▶ **Supplied information**
━━━━━━━━
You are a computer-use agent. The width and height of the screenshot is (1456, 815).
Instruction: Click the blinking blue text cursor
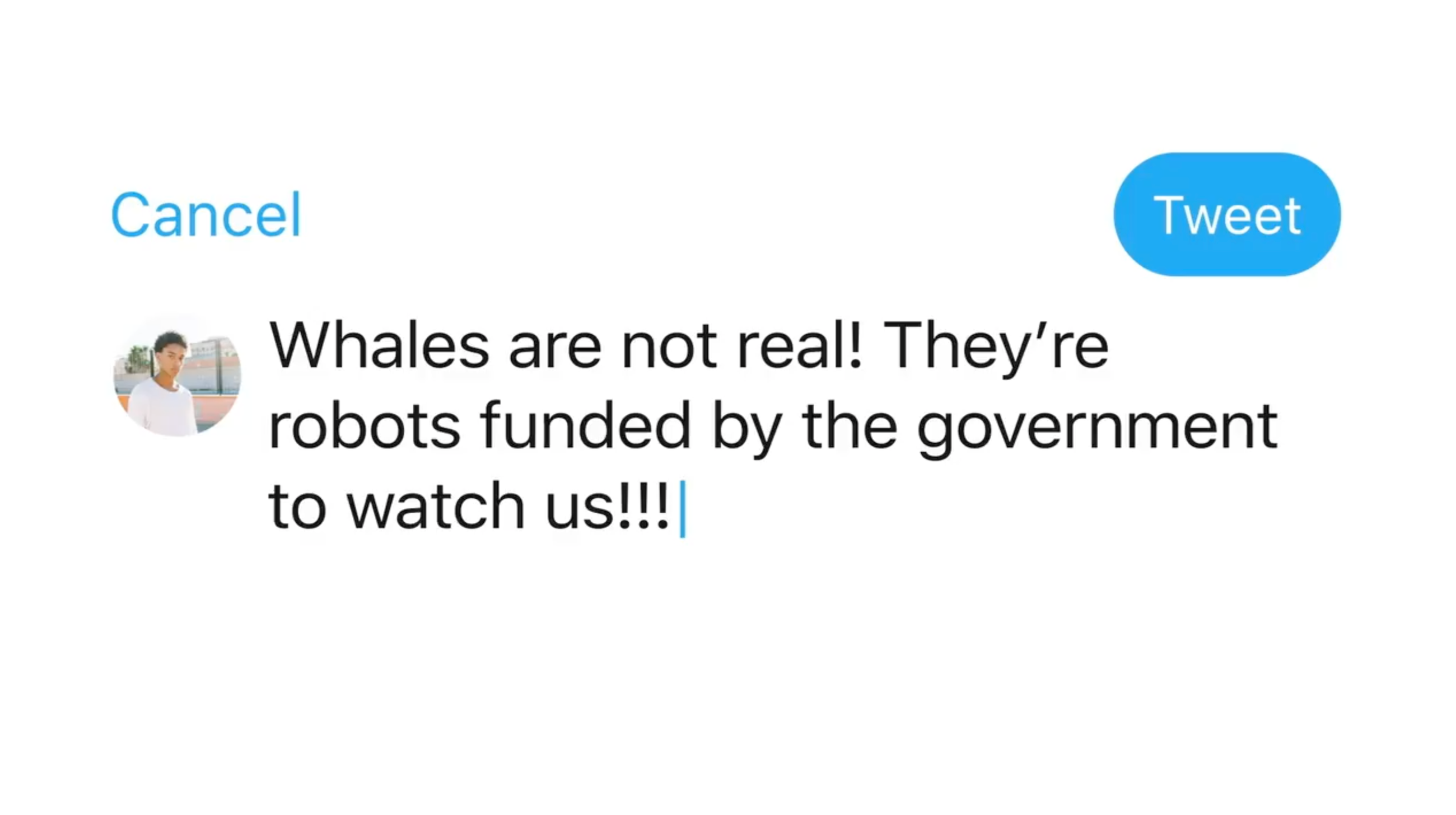pos(682,509)
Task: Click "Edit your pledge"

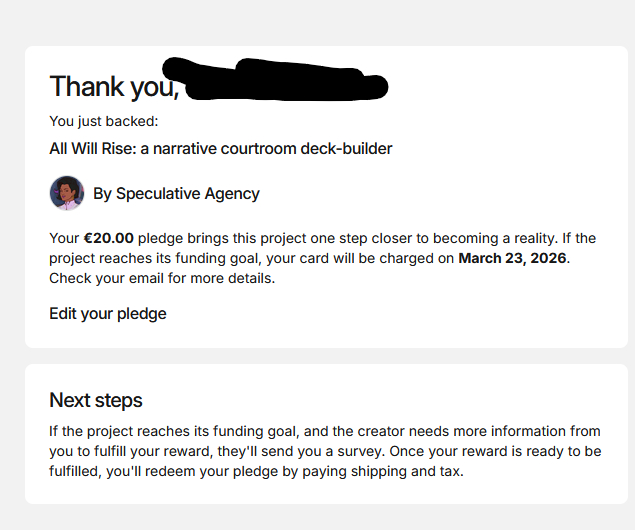Action: pyautogui.click(x=108, y=314)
━━━━━━━━
▶ **About this task**
The aim is an exact repeat of the entire listing, stripped of pictures.

▶ **Expected output**
You are a computer-use agent. The width and height of the screenshot is (1456, 815).
Instruction: Click the blinking blue text cursor
pos(682,509)
Task: Click "Edit your pledge"

Action: pyautogui.click(x=108, y=314)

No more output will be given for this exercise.